Some interesting results can arise when applying a tool widely used on a particular
kind of interactions is used on another kind of interactions. Companies like
Netflix use recommender system, to recommend another product to consumers based
on their previous interactions.
In \cite{desjardins-proulxEcologicalInteractionsNetflix2017} the authors use the
\emph{K-nearest neighbour} (KNN) algorithm as a Recommender to predict missing
preys for predators in a predator-prey network.
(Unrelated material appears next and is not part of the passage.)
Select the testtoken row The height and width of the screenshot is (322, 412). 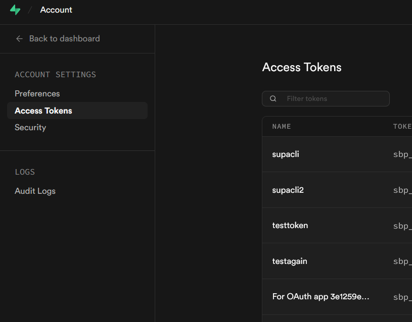pyautogui.click(x=290, y=225)
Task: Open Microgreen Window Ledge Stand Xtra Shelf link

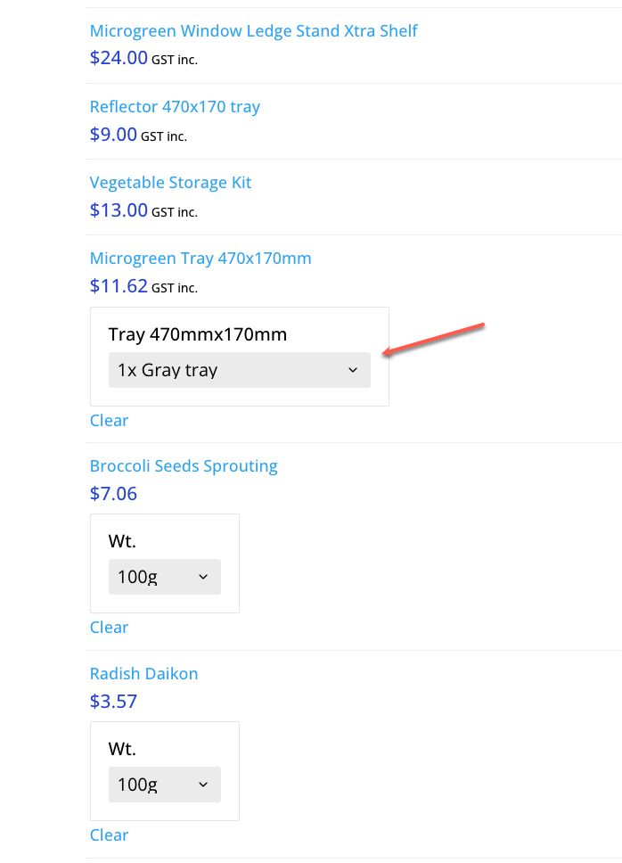Action: (x=253, y=31)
\section{Latent Block Model}

The Latent Block Model (LBM) introduced by \cite{govaertLatentBlockModel2010}
adapts the Stochastic Block Model (SBM)
(\cite{hollandStochasticBlockmodelsFirst1983};\cite{snijdersEstimationPredictionStochastic1997})
to bipartite graphs.

\begin{small}
Please note that we prefer the term ''BiSBM'' and will use both LBM and BiSBM to
designate the Stochastic Block model applied on bipartite networks.
\end{small}

This model supposes that:
\begin{itemize}
    \item Row nodes are members of row blocks and column nodes are members of
    column blocks.
    \item The connectivity of two individuals is determined by their block
    memberships.
    \item An interaction can only occur between a row and a column node.
\end{itemize}

\begin{figure}[H]
    \center
    \begin{tikzpicture}[scale=.6]
        \tikzstyle{every state}=[draw, text=white,scale=0.95, transform shape]
        \tikzstyle{every state}=[draw=none,text=white,scale=0.75, transform shape]
        \tikzset{edge_proba/.style={draw=white, fill=none, text=black}}

        \tikzstyle{every node}=[fill=blueind]
        \node[edge_proba] (pi1) at (1,5.7) {\textbf{$\pi_{{\color{blueind}\bullet}}$}};
        \node[state, draw=black!50] (R11) at (0,5) {\textbf{R11}};
        \node[state, draw=black!50] (R12) at (1,5) {\textbf{R12}};
        \node[state, draw=black!50] (R13) at (2,5) {\textbf{R13}};

        \tikzstyle{every node}=[fill=cyanind]
        \node[edge_proba] (pi2) at (6.75,5.7) {\textbf{$\pi_{{\color{cyanind}\bullet}}$}};
        \node[state, draw=black!50] (R21) at (6.25,5) {\textbf{R21}};
        \node[state, draw=black!50] (R22) at (7.25,5) {\textbf{R22}};

        \tikzstyle{every node}=[fill=electricblue]
        \node[edge_proba] (pi3) at (10,5.7) {\textbf{$\pi_{{\color{electricblue}\bullet}}$}};
        \node[state, draw=black!50] (R31) at (10,5) {\textbf{R31}};

        \tikzstyle{every node}=[fill=burntorange, shape=rectangle]
        \node[edge_proba] (pi3) at (0.5,-0.7) {\textbf{$\rho_{{\color{burntorange}\bullet}}$}};
        \tikzstyle{every state}=[draw=none,text=white,scale=0.75, transform shape, shape=rectangle]
        \node[state, draw=black!50] (B1) at (0,0) {\textbf{C11}};
        \node[state, draw=black!50] (B2) at (1,0) {\textbf{C12}};
        \tikzstyle{every node}=[fill=goldenyellow, shape=rectangle]
        \node[edge_proba] (pi3) at (4,-0.7) {\textbf{$\rho_{{\color{goldenyellow}\bullet}}$}};
        \node[state, draw=black!50] (B3) at (3.5,0) {\textbf{C21}};
        \node[state, draw=black!50] (B4) at (4.5,0) {\textbf{C22}};
        \tikzstyle{every node}=[fill=peach, shape=rectangle]
        \node[edge_proba] (pi3) at (10,-0.7) {\textbf{$\rho_{{\color{peach}\bullet}}$}};
        \node[state, draw=black!50] (B5) at (10,0) {\textbf{C31}};

        \tikzstyle{every edge}=[-,>=stealth',shorten >=1pt,auto,draw,line width=1.5pt,draw opacity=0.2]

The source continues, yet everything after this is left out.